Tangled Web UK Review November 2000
Purple Cane Road by
James Lee Burke
hbk out July 00
Published by Orion
at £12.99
James Lee Burke won’t fly. John Connolly, in conversation with Dennis Lehane at the N.F.T. earlier this year, tells how he therefore went to America to interview him, the man whose work he and many other well respected crime writers will say is just the best. ‘Purple Cane Road’ takes some beating. It arguably rises above most of his other books, good though they all are. His main strength for me is his masterly evocation of the place where his book is set – New Orleans, the bayou, the trees, the rain, the wind, the hurricanes, the moist heat. And the cast of characters he creates exists vividly – characters with names like Letty Labiche, Passion Labiche, Zipper Clum (who got his name by carving all over a girl’s face with a razor blade), Little Face Dautrieve, Clete Purcell, Belmont Pugh, Johnny Remeta – names that give the flavour of the mix of people in the world of vice and crime in which Burke’s Detective Dave Robicheaux operates and is at home. But this time it is personal. His mother’s name, Mae Guillory before she was married, has been slandered and, according to Zipper, she was murdered by cops in the pay of the Giacanos.

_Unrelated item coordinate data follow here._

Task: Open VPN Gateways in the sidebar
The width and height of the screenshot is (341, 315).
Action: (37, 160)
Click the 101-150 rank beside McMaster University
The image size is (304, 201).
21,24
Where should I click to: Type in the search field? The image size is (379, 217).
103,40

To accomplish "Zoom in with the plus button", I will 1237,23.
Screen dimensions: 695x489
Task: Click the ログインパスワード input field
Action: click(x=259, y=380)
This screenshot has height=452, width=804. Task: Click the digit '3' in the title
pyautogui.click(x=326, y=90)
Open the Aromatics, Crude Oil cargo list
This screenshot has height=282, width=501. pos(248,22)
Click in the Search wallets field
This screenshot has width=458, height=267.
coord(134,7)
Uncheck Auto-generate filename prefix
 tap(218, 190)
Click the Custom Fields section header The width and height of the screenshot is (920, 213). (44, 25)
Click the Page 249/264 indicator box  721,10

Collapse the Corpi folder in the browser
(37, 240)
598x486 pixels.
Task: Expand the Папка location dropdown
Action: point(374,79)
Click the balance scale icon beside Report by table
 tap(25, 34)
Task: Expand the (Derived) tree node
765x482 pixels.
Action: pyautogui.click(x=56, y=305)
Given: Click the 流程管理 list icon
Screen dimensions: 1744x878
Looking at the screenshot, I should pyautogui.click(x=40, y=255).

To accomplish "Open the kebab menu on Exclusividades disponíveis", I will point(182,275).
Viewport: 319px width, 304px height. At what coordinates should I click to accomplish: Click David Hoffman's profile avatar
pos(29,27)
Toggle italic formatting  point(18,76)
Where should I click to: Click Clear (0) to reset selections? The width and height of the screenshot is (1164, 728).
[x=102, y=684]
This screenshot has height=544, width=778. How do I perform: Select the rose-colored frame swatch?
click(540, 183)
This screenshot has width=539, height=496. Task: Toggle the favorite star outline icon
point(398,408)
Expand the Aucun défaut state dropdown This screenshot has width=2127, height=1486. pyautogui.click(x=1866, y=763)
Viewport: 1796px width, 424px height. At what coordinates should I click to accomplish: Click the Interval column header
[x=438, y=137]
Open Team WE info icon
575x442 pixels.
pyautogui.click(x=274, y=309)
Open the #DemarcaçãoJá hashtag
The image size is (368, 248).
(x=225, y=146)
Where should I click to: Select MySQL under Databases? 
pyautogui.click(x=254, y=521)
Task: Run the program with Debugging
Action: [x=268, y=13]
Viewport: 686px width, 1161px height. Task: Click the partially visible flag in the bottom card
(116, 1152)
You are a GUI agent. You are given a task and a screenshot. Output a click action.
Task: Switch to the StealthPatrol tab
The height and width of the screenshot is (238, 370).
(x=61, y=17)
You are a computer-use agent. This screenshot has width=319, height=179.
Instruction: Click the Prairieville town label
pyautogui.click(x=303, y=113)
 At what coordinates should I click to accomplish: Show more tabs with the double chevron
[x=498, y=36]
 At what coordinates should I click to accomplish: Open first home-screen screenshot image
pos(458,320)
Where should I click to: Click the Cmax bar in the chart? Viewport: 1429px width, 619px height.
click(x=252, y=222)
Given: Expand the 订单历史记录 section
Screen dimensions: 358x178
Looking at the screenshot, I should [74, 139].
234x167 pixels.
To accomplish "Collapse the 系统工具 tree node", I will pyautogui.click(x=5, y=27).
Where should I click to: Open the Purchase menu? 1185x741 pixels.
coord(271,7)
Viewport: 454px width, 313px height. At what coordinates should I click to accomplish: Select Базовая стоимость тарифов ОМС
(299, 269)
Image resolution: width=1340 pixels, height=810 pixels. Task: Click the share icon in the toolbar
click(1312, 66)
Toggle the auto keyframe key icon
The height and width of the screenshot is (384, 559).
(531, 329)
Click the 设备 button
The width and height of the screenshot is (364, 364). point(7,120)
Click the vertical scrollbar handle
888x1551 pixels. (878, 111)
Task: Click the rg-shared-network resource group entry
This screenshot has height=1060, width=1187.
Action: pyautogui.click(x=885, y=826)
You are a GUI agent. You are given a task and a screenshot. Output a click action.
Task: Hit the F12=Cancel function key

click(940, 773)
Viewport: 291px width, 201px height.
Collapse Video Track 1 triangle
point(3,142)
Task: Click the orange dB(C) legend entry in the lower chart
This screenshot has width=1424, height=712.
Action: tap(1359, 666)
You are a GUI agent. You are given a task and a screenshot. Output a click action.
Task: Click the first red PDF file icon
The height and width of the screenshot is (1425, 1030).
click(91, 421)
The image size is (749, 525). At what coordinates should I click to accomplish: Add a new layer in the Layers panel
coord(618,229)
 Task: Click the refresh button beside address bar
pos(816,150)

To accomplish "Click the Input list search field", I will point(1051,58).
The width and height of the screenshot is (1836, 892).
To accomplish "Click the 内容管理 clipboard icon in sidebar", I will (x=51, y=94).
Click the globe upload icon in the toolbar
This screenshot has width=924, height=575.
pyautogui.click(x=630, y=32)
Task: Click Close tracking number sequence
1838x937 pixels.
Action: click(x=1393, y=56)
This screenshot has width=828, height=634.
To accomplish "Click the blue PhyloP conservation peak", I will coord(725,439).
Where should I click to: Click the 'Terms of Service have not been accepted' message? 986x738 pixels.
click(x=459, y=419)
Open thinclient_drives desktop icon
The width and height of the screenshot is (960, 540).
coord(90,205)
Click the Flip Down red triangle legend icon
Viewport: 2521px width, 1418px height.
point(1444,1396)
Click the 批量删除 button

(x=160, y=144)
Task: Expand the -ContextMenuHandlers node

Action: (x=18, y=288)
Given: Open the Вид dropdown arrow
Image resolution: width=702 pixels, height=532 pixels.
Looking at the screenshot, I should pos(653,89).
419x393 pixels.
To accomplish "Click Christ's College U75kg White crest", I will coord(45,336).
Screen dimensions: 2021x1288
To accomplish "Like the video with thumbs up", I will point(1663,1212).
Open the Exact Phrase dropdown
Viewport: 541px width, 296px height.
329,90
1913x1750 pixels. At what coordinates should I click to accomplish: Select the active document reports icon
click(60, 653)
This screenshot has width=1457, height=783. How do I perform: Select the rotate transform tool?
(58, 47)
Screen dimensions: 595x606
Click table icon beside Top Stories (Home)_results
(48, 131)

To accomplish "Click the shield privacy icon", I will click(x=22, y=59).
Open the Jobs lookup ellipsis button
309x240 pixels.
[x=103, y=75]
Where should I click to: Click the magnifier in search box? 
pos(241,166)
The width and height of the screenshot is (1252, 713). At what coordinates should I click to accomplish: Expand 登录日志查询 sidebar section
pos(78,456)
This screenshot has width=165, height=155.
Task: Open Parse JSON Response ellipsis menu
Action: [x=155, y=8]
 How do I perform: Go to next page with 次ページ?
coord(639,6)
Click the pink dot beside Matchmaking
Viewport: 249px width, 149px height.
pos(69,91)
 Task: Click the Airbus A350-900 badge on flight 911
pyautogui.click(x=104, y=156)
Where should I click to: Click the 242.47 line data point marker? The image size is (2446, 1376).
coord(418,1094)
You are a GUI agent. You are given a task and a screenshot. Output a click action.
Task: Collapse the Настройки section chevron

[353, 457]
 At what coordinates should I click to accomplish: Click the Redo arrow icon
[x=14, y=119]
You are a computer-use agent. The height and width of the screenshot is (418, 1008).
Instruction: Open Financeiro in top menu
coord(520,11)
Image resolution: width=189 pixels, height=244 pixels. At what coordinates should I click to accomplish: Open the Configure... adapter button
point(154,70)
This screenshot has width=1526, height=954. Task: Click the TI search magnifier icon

Robicheaux is haunted by dreams in which his mother tries to escape the two cops, ‘on a dirt road that led past a neon-lit dance hall. The road was bordered on each side by fields that were bursting with fat stalks of purple cane, their leaves rustling with wind. She was running down the dirt road in the pink uniform she wore to work at the beer garden, her hands outstretched, her mouth wide with a desperate plea’. Robicheaux will not rest until he discovers the truth of the circumstances of his mother’s death and clears his mother’s name, which, of course, he does. Crime writing in the ‘noir’ mode does not come better than this.